PoS - Proceedings of Science
Volume 301 - 35th International Cosmic Ray Conference (ICRC2017) - Session Solar & Heliospheric. SH-Transient solar phenomena (SEP, GLE, Forbush decreases)
Simulations of Lateral Transport and Dropout Structure of Energetic Particles from Impulsive Solar Flares
P. Tooprakai, A. Seripienlert, D. Ruffolo*, P. Chuychai and W. Matthaeus
Full text: pdf
Pre-published on: August 16, 2017
Published on: August 03, 2018
Abstract
We simulate trajectories of energetic particles from impulsive solar flares for 2D+slab models of magnetic turbulence in spherical geometry to study dropout features, i.e., sharp, repeated changes in the particle density. Among random-phase realizations of two-dimensional (2D) turbulence, a spherical harmonic expansion can generate homogeneous turbulence over a sphere, but a 2D fast Fourier transform (FFT) locally mapped onto the lateral coordinates in the region of interest is much faster computationally, and we show that the results are qualitatively similar. We then use the 2D FFT field as input to a 2D MHD simulation, which dynamically generates realistic features of turbulence such as coherent structures. The magnetic field lines and particles spread nondiffusively (ballistically) to a patchy distribution reaching up to 25 degrees from the injection longitude and latitude at $r \sim 1$ AU. This dropout pattern in field line trajectories has sharper features in the case of the more realistic 2D MHD model, in better qualitative agreement with observations.

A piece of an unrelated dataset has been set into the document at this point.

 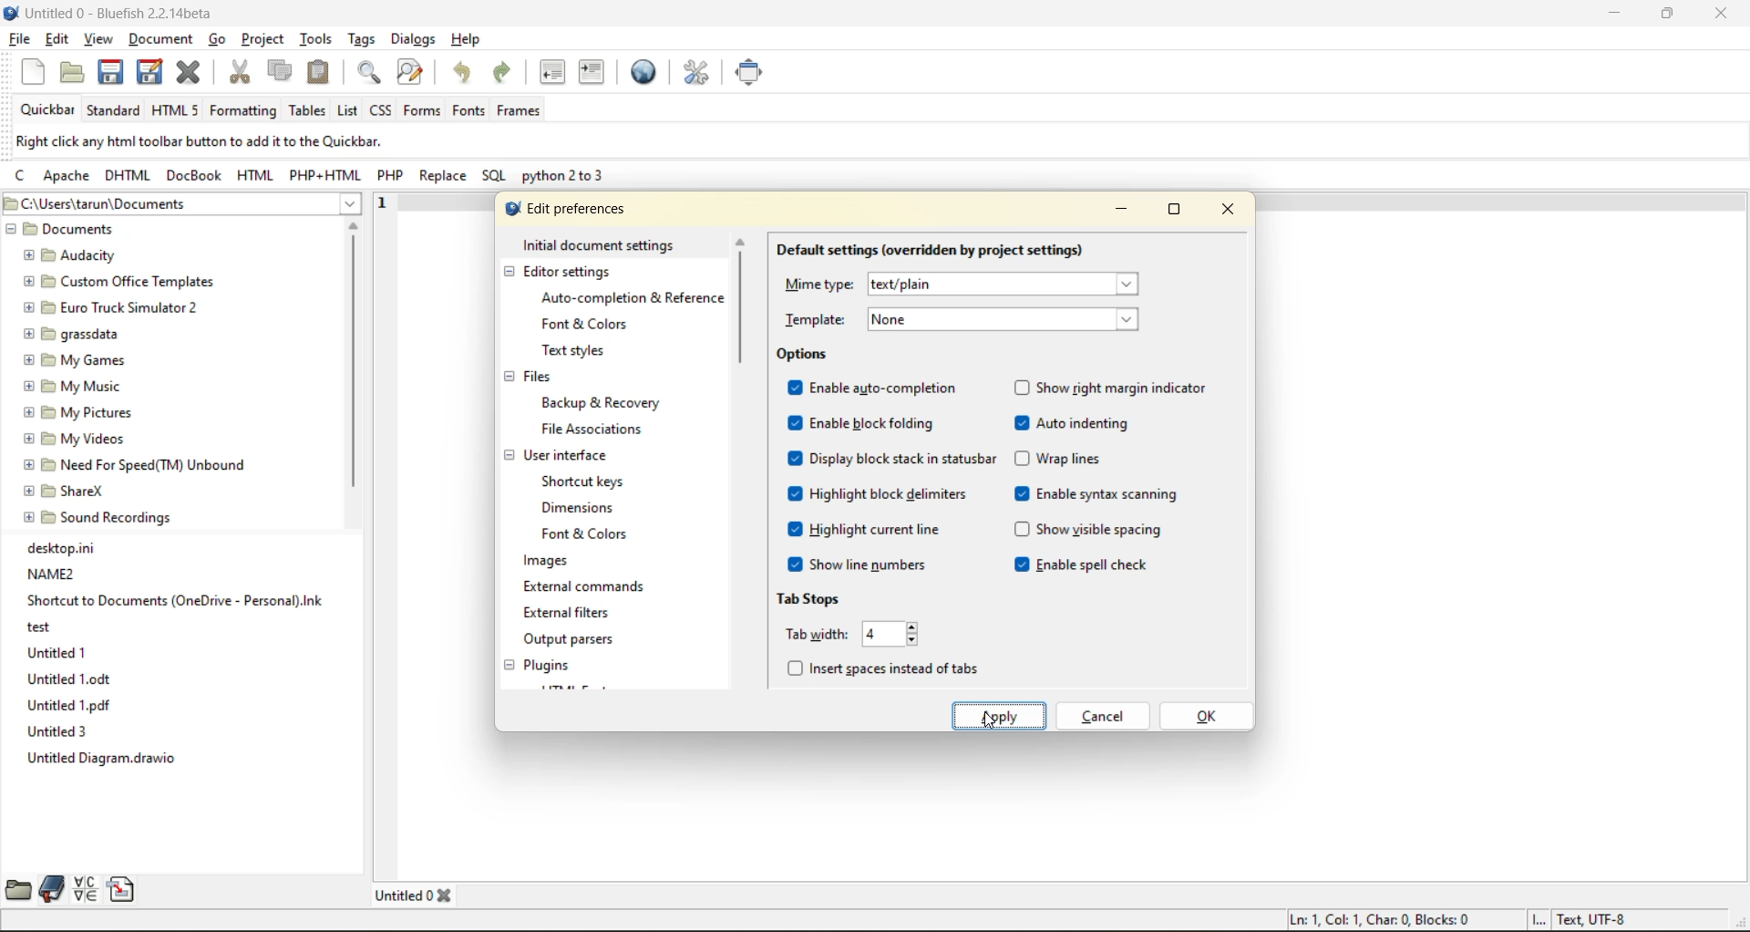 What do you see at coordinates (552, 73) in the screenshot?
I see `unindent` at bounding box center [552, 73]. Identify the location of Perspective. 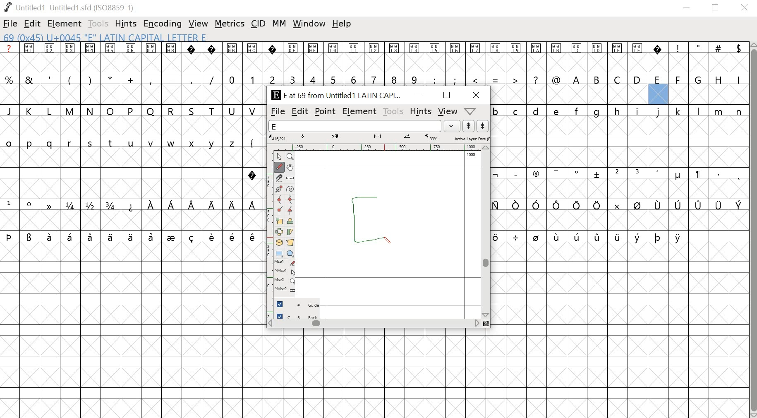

The initial dropout pattern in particle trajectories is relatively insensitive to particle energy, though the energy affects the pattern's evolution with time. We make predictions for future observations of solar particles near the Sun (e.g., at 0.25 AU), for which we expect a sharp pulse of outgoing particles along the dropout pattern, followed by backscattering that first remains close to the dropout pattern and later exhibits cross-field transport to a distribution that is more diffusive, yet mostly contained within the dropout pattern found at greater distances.